Daily Engagement is a new, brief, daily feature on Flavorwire. It’s aimed at helping people feel somewhat less helpless and hopeless (or at least in control of their helplessness and hopelessness) in the midst of a political news cycle that’s been doling out daily affronts to human decency.
Every day, we’ll post one easy thing that people can do to continue to resist the current state of politics under the Trump administration, focusing on the creative ways (we are a culture website after all) that citizens are finding to resist.
We have a new, deeply bigoted Attorney General, Jeff Sessions, whose appointment has been approved along party lines. Also filling the swamp with fresh sulphur: our new deeply rich/deeply religious/deeply counterintuitive choice as the head of a government department devoted to education — Betsy DeVos — who is a longstanding enemy of public schooling, and whose appointment was nevertheless confirmed on a tie-break from Mike Pence. And so it’s clear that fights waged by the left will not always yield immediate results. That does not, however, make them any less worth fighting: it’s still very telling that the dissent over DeVos’ confirmation was historic in that it was the first time a vice-president has had to cast a tie breaking vote — and this is coming from a Senate with a majority that sells their soul to favors the administration along party lines.
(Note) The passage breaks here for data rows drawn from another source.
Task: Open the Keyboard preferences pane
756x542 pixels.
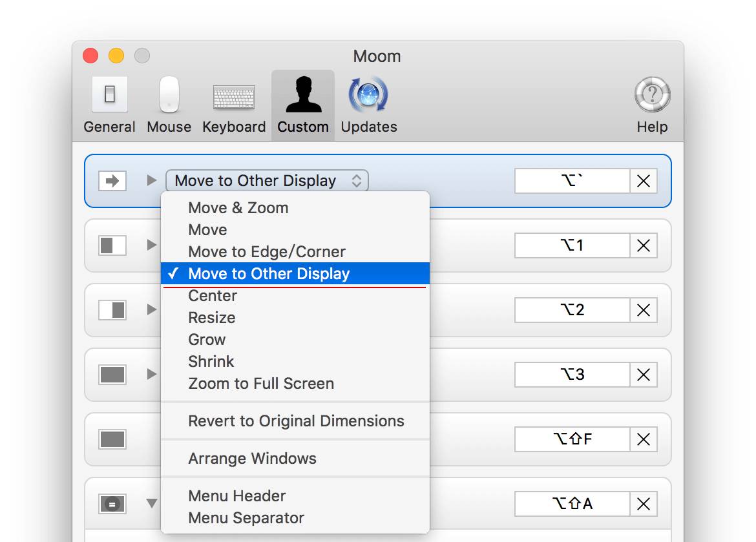Action: click(234, 104)
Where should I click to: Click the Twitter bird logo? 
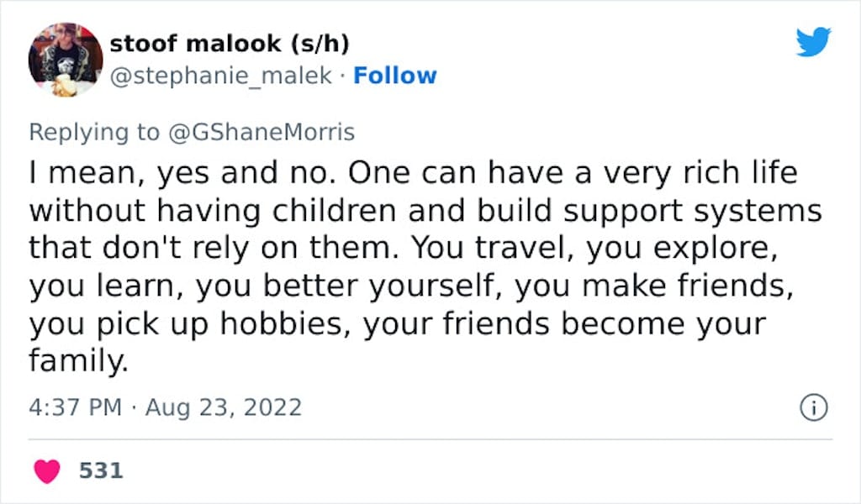(813, 41)
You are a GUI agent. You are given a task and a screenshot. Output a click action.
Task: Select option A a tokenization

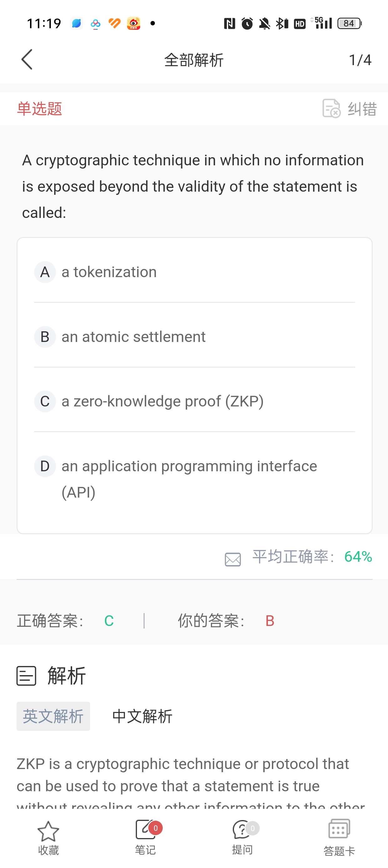[109, 272]
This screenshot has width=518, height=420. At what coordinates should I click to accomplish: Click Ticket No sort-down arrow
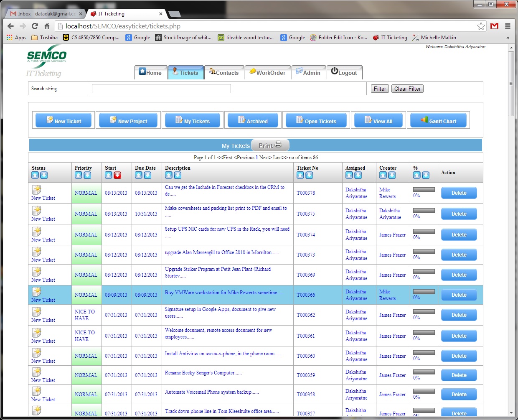point(309,176)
And already, lists of pro-DeVos Senators who also happen to have received hefty sums of money from her and her family have been swarming across my social media feeds, with the aim of campaigning against these individuals’ re-election come the 2018 midterms. Which brings me to today’s focus: the long game. While the short game remains just as crucial even when it’s not entirely successful, one of the best ways to limit the omnipotence of the Trump administration is, of course, to win a Democratic majority in both chambers of Congress. If nothing else, this horrible administration has done us the favor of making the not-at-all-new corruption — and willingness to compromise their own purported morals — of the Republican party all the more transparent. (Not to mention also shining a brighter light on the likewise-not-at-all-new flaccid equivocation of certain members of the Democratic party.) In order to fight for a Congress that’ll actually make sure “checks and balances” isn’t a bygone American catchphrase, we have to start looking to how to ensure that Democrats and potential swing voters really “get out the vote,” as it were, on Tuesday, November 6, 2018.
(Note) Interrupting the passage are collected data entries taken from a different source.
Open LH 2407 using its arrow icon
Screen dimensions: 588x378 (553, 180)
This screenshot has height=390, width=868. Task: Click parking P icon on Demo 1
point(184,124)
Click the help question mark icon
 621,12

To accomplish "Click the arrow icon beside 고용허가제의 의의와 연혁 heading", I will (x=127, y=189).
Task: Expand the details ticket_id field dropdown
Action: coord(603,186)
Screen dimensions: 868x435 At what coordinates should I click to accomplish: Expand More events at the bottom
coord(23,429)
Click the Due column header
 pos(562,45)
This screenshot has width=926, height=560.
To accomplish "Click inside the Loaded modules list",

SwingLeft.org provides ways of starting to do something to turn Congress towards the left, at a local level. Its focus is on taking back the House, not the Senate, given that House representation is on a district-by-district level. When you get to the website, it prompts you to put in your zip code; it’ll then tell you the nearest swing district near you — and thereby the place where your activism might have the most impact. Swing Left will then send you weekly emails “as opportunities become available” therein. The website was founded by Ethan Todras-Whitehill — a writer in Amherst, MA, who was inspired to make the site due his own feelings of voter impotency within an always-blue district — along with developer Josh Krafchin and strategist Miriam Stone.
In late January, New Yorker writer Jia Tolentino did a piece examining Swing Left — which was pretty fresh at the time — and its surge of immediate popularity. “By January 22nd, a hundred thousand people had signed up to receive Swing Left updates. That number has since more than doubled.”
Tolentino wrote, “The energy around Swing Left has highlighted the apparent lack of proactive and reactive organization within the Democratic Party,” noting that it may be new movements like this and the Women’s March “that pick up where the Democratic Party has failed.” You can also sign up here to volunteer.
Just saying: it’s the House that has sole power to impeach.